* _Problem_: Give back the full data, unchanged and complete.

* _Task input_:
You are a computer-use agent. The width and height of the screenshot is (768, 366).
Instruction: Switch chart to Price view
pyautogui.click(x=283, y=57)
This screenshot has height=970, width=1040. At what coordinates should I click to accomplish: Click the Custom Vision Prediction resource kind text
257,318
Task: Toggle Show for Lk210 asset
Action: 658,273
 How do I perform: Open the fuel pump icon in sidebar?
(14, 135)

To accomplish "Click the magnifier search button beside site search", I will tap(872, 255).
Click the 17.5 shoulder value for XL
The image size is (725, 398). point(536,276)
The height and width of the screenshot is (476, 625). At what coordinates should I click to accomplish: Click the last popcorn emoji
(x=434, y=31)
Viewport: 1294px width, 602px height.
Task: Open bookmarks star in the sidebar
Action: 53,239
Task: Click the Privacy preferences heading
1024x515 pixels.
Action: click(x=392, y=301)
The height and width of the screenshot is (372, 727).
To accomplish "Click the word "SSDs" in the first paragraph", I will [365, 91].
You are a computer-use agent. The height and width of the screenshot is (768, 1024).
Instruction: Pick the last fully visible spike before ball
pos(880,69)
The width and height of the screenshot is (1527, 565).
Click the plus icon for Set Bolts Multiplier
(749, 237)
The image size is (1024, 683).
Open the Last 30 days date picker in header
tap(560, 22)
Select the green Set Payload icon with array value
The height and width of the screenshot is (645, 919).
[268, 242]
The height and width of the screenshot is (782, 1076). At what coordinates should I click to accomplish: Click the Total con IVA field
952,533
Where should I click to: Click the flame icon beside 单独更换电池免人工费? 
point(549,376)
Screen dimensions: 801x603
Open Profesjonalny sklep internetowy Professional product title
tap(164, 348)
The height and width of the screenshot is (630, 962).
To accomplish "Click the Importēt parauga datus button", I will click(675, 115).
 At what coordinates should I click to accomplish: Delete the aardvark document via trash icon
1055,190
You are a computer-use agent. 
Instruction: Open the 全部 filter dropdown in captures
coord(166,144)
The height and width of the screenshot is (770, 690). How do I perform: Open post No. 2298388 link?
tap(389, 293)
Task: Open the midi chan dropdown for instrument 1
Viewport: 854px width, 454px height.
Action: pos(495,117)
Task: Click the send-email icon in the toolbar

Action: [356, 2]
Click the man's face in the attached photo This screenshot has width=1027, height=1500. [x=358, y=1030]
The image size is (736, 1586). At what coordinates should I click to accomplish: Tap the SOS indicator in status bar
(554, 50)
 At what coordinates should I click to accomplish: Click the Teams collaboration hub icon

* _Answer to this exercise_:
You are a computer-use agent. The width and height of the screenshot is (768, 366).
Instruction: Switch chart to Price view
pyautogui.click(x=283, y=57)
This screenshot has height=970, width=1040. At what coordinates should I click to accomplish: Click the Custom Vision Prediction resource kind text
257,318
Task: Toggle Show for Lk210 asset
Action: 658,273
 How do I perform: Open the fuel pump icon in sidebar?
(14, 135)

To accomplish "Click the magnifier search button beside site search", I will tap(872, 255).
Click the 17.5 shoulder value for XL
The image size is (725, 398). point(536,276)
The height and width of the screenshot is (476, 625). At what coordinates should I click to accomplish: Click the last popcorn emoji
(x=434, y=31)
Viewport: 1294px width, 602px height.
Task: Open bookmarks star in the sidebar
Action: 53,239
Task: Click the Privacy preferences heading
1024x515 pixels.
Action: click(x=392, y=301)
The height and width of the screenshot is (372, 727).
To accomplish "Click the word "SSDs" in the first paragraph", I will [365, 91].
You are a computer-use agent. The height and width of the screenshot is (768, 1024).
Instruction: Pick the last fully visible spike before ball
pos(880,69)
The width and height of the screenshot is (1527, 565).
Click the plus icon for Set Bolts Multiplier
(749, 237)
The image size is (1024, 683).
Open the Last 30 days date picker in header
tap(560, 22)
Select the green Set Payload icon with array value
The height and width of the screenshot is (645, 919).
[268, 242]
The height and width of the screenshot is (782, 1076). At what coordinates should I click to accomplish: Click the Total con IVA field
952,533
Where should I click to: Click the flame icon beside 单独更换电池免人工费? 
point(549,376)
Screen dimensions: 801x603
Open Profesjonalny sklep internetowy Professional product title
tap(164, 348)
The height and width of the screenshot is (630, 962).
To accomplish "Click the Importēt parauga datus button", I will click(675, 115).
 At what coordinates should I click to accomplish: Delete the aardvark document via trash icon
1055,190
You are a computer-use agent. 
Instruction: Open the 全部 filter dropdown in captures
coord(166,144)
The height and width of the screenshot is (770, 690). How do I perform: Open post No. 2298388 link?
tap(389, 293)
Task: Open the midi chan dropdown for instrument 1
Viewport: 854px width, 454px height.
Action: pos(495,117)
Task: Click the send-email icon in the toolbar

Action: [356, 2]
Click the man's face in the attached photo This screenshot has width=1027, height=1500. [x=358, y=1030]
The image size is (736, 1586). At what coordinates should I click to accomplish: Tap the SOS indicator in status bar
(554, 50)
 At what coordinates should I click to accomplish: Click the Teams collaboration hub icon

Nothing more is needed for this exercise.